The biggest problem is that it will retard innovation. Top-down systems just don’t innovate well, no matter how many Innovation Centers you put in the Department of Health and Human Services. The bill will retard innovation by using monopoly power to squeeze costs. It will also retard innovation by directing resources toward current care (and current voters) and away from future technologies and future beneficiaries.

But the Baucus bill has some advantages over the status quo as well. It would insure an additional 29 million people, a social benefit critics never grapple with.
It is also more fiscally responsible than any other committee bill. It courageously cuts Medicare benefits by hundreds of billions. It raises taxes on the upper and middle classes in many necessary (and covert) ways. The bill will not really be budget neutral, but the authors have taken fiscal responsibility seriously. They’ve earned that good score from the Congressional Budget Office.
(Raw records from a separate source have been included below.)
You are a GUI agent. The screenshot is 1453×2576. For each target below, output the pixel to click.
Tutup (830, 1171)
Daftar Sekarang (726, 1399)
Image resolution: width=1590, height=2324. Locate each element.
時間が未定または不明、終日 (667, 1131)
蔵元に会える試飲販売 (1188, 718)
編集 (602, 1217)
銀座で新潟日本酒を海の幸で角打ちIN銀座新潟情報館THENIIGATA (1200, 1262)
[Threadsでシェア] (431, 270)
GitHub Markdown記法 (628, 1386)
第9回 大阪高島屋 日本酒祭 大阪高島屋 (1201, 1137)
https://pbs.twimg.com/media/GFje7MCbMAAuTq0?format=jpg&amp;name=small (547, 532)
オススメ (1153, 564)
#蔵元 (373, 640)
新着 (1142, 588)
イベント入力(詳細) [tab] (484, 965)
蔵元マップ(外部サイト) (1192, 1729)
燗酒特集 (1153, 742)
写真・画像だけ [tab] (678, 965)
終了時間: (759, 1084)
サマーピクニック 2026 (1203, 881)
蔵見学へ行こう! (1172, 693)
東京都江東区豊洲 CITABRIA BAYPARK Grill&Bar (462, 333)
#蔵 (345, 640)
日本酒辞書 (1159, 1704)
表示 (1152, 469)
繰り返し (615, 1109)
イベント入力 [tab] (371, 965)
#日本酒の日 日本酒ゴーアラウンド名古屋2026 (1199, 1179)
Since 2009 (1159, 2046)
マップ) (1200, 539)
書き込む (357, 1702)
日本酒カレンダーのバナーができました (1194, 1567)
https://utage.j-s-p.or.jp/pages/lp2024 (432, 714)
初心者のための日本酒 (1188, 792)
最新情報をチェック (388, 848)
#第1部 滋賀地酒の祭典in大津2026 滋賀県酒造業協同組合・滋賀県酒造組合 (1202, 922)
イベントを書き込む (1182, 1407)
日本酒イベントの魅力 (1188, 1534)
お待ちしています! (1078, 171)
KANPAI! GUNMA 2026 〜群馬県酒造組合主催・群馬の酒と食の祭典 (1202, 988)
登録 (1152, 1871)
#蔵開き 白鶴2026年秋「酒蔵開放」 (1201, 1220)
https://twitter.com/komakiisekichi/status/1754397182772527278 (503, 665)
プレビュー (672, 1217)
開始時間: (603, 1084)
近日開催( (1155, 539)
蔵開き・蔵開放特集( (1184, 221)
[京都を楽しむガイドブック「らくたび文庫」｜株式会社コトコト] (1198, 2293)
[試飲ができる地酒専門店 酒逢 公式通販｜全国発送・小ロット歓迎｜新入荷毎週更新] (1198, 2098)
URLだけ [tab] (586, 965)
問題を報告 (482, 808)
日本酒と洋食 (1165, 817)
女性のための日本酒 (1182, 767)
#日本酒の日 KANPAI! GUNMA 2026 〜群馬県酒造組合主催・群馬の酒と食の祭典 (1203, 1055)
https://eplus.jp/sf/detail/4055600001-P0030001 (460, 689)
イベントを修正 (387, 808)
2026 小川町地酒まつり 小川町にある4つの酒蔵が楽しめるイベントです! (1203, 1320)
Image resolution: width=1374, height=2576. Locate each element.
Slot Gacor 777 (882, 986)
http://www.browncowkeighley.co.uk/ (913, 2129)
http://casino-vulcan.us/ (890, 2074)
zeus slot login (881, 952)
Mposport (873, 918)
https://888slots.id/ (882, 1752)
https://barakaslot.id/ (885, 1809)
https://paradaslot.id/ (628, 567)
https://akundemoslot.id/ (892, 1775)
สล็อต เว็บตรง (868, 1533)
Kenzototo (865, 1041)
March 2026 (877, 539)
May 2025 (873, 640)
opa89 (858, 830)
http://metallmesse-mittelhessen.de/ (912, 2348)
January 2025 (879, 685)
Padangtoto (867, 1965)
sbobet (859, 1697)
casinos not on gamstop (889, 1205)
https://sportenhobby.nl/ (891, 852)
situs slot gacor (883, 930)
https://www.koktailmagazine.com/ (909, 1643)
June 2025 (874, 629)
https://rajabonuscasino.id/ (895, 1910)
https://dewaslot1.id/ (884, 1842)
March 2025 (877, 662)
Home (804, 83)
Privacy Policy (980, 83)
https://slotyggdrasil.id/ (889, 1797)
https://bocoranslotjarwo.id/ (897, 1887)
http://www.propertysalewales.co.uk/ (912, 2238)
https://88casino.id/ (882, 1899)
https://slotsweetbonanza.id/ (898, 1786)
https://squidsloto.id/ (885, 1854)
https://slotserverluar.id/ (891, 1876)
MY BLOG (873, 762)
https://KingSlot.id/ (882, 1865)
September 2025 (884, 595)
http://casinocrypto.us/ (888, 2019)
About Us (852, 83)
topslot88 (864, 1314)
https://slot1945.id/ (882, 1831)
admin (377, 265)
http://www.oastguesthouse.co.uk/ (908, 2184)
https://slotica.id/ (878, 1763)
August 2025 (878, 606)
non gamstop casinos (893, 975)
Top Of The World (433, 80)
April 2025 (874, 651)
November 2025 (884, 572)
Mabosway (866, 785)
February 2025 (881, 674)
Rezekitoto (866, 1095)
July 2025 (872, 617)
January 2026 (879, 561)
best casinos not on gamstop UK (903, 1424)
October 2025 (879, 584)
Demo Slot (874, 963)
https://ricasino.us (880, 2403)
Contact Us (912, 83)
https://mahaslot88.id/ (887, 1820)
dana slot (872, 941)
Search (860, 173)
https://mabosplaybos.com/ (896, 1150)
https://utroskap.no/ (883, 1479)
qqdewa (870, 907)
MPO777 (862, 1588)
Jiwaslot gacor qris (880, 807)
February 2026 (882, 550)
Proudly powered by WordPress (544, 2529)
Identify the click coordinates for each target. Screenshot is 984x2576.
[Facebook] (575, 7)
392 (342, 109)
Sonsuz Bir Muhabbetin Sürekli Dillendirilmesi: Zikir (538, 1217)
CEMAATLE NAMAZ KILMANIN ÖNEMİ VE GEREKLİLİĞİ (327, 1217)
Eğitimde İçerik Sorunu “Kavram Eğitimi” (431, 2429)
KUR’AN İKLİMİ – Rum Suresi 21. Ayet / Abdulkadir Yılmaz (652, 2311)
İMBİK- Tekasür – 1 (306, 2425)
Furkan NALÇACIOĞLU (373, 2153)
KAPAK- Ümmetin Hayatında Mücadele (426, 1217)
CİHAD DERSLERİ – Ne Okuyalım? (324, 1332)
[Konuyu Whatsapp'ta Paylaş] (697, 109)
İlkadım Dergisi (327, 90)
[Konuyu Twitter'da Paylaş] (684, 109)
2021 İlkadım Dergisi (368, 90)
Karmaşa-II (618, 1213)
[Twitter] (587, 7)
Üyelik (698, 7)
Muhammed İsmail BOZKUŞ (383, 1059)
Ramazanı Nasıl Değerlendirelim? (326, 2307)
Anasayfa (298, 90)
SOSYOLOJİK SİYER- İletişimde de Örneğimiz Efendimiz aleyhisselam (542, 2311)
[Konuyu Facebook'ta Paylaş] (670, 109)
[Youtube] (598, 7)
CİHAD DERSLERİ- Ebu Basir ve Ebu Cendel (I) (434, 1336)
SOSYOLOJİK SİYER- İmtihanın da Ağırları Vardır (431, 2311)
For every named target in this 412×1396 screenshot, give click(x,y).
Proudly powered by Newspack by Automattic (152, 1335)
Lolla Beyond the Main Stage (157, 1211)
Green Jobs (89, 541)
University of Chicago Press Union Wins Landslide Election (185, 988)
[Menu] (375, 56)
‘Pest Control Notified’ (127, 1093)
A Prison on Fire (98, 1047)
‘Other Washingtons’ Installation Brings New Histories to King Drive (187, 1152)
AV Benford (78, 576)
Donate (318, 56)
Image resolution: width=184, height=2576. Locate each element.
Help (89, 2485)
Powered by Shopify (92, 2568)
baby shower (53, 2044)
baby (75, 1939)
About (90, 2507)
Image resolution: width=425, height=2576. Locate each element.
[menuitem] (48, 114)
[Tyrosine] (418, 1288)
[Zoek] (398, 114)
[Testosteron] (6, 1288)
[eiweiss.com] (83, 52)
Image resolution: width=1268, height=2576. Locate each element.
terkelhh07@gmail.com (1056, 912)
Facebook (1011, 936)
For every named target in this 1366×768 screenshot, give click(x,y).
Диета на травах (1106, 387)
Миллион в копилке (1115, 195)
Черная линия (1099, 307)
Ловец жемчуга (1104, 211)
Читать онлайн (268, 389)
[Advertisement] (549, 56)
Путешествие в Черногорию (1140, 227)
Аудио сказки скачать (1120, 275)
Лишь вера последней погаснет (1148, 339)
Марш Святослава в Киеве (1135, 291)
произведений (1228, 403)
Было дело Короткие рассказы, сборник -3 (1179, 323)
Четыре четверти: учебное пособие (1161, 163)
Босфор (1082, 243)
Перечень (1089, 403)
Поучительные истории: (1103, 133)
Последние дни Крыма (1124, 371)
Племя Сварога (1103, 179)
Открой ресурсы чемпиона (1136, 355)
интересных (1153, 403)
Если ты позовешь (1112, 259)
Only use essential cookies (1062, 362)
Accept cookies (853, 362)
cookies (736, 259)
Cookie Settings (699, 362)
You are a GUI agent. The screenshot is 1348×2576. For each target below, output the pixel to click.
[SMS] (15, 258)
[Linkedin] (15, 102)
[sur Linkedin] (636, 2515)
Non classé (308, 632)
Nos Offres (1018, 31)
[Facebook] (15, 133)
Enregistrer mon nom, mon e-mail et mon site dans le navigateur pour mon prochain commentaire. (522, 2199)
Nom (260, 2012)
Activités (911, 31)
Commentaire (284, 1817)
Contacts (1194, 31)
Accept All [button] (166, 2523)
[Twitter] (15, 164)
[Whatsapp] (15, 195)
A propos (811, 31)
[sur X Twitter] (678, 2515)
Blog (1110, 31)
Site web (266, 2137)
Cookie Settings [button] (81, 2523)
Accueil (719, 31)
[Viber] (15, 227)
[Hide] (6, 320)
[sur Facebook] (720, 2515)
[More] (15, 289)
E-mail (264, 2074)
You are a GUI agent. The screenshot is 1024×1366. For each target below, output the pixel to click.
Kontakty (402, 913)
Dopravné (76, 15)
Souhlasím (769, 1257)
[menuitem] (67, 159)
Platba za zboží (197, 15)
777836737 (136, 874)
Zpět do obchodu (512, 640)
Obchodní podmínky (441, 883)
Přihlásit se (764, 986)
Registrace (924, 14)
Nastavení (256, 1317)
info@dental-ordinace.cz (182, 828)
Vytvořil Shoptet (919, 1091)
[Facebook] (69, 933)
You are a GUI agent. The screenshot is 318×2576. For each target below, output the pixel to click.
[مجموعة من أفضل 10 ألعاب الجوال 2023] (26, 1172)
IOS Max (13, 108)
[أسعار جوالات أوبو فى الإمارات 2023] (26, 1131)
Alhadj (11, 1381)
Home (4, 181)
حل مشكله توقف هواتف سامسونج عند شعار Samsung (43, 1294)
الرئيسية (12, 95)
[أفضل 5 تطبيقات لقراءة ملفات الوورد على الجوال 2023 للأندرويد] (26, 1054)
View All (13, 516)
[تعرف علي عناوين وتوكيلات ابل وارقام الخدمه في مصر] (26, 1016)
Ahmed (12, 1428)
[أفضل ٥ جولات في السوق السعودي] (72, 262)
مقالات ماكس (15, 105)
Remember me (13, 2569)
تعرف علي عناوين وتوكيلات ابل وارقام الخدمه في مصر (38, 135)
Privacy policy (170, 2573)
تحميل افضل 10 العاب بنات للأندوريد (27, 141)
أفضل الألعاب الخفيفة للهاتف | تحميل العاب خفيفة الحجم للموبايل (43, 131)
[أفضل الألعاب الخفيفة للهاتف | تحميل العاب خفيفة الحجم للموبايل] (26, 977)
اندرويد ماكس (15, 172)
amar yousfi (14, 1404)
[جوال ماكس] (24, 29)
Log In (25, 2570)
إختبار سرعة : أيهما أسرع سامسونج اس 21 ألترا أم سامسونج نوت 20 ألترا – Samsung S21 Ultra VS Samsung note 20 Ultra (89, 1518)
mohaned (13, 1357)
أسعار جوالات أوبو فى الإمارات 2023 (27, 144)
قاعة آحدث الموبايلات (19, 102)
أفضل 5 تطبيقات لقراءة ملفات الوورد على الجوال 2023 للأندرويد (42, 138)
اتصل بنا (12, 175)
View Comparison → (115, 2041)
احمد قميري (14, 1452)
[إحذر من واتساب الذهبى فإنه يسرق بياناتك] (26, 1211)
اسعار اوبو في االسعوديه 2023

Most impressively, the Baucus bill includes many provisions to make government-run health care more rational. It would bundle payments to hospitals and encourage doctors to work in efficient teams. It would punish hospitals that have to readmit patients. It would create a commission to perpetually squeeze costs. It would improve information technology. It would measure the comparative effectiveness of different treatments. No one knows how much savings would be produced by these changes in payment method, but they could be significant.

If you asked me to compare the Baucus approach with the Wyden approach, the answer is easy. But if you asked me to compare it with the status quo, the answer is hard. The Baucus bill contains hidden bombs that could lead to a rigid bureaucratic system that still doesn’t address the fundamental problems. On the other hand, it contains hidden experiments that could lead to new models that might spread across the system.

If I were in Congress, I’d figure there’s an 80 percent chance of something like this passing anyway. I might as well get engaged as a provisional supporter to fight to make it better, or at least to fight off the coming onslaught to make it worse.